De la peinture / Yan Heng

du 7 octobre au 12 novembre 2016


« Face à l’univers extérieur d’un côté et l’océan du subconscient de l’autre, Yan Heng déroge constamment à la règle dans ses peintures, en travaillant sur l’unification de l’expérience corporelle avec la métaphysique et sur l’analyse et la compréhension du monde inconnu dans son ensemble » Gu Zhenqing in “Yan Heng: Body’s responses to body”

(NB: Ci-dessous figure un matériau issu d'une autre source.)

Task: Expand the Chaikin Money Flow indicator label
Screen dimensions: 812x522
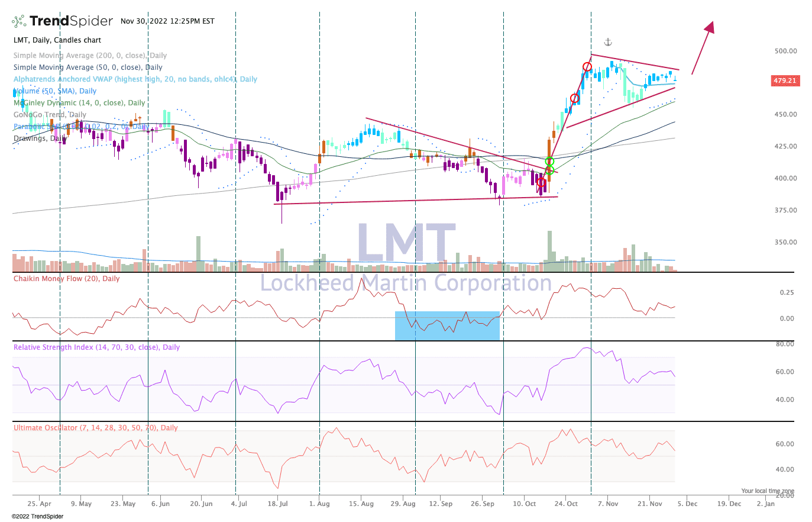Action: tap(66, 279)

Vincent Sator est heureux de vous présenter la seconde exposition personnelle de YAN HENG à la galerie, du 7 octobre au 12 novembre 2016.

En 2012, la “Botanique du Rêve” à la galerie Sator fut la première exposition de YAN HENG en Occident. Le public européen découvrit alors le travail du jeune peintre, âgé de trente ans, son univers onirique et singulier. Depuis quatre ans, YAN HENG poursuit sa pratique picturale en Asie en exposant régulièrement ses oeuvres en Chine, à Singapour, au Japon ou en Corée, tout en développant un travail de plus en plus lié à l’installation. Ses toiles s’insèrent désormais dans des ensembles d’objets et d’éléments tridimensionnels créant un rapport nouveau à l’espace, lui permettant de prolonger l’expérience picturale. Pour sa seconde exposition à la galerie Sator, YAN HENG a choisi de revenir à l’exercice de la peinture pure, à la volupté de l’acte de peindre, ainsi qu’il le définit lui-même.

La peinture de YAN HENG demeure figurative et narrative. Elle puise sa source dans le monde des images (films, télévision, photographies ou internet). Les cadrages et compositions sont d’inspiration cinématographique, introduisant parfois un décalage dans la lecture de l’oeuvre. Dans la toile Le serveur, la représentation de ce qui semble être un serveur ou maître d’hotel occidental qui au moment où il est saisi par la peinture se retourne et nous dissimule son visage apparaît comme un anti-portrait. L’homme n’est plus identifiable, sinon par son costume donc par sa fonction symbolique et sociale uniquement. La scène, déroutante en première lecture, n’en est que plus dynamique - cinématographique - puisque le mouvement du corps se retournant crée un récit suspendu. Au regardeur de le compléter. Il en est de même avec la toile L’acupuncteur dont le cadrage légèrement décalé conduit le regard vers le geste du praticien et le crâne de son patient. Les personnages eux-mêmes semblent s’effacer au profit du récit. Ainsi qu’il l’explique lui même, ses peintures sont comme des arrêts sur images.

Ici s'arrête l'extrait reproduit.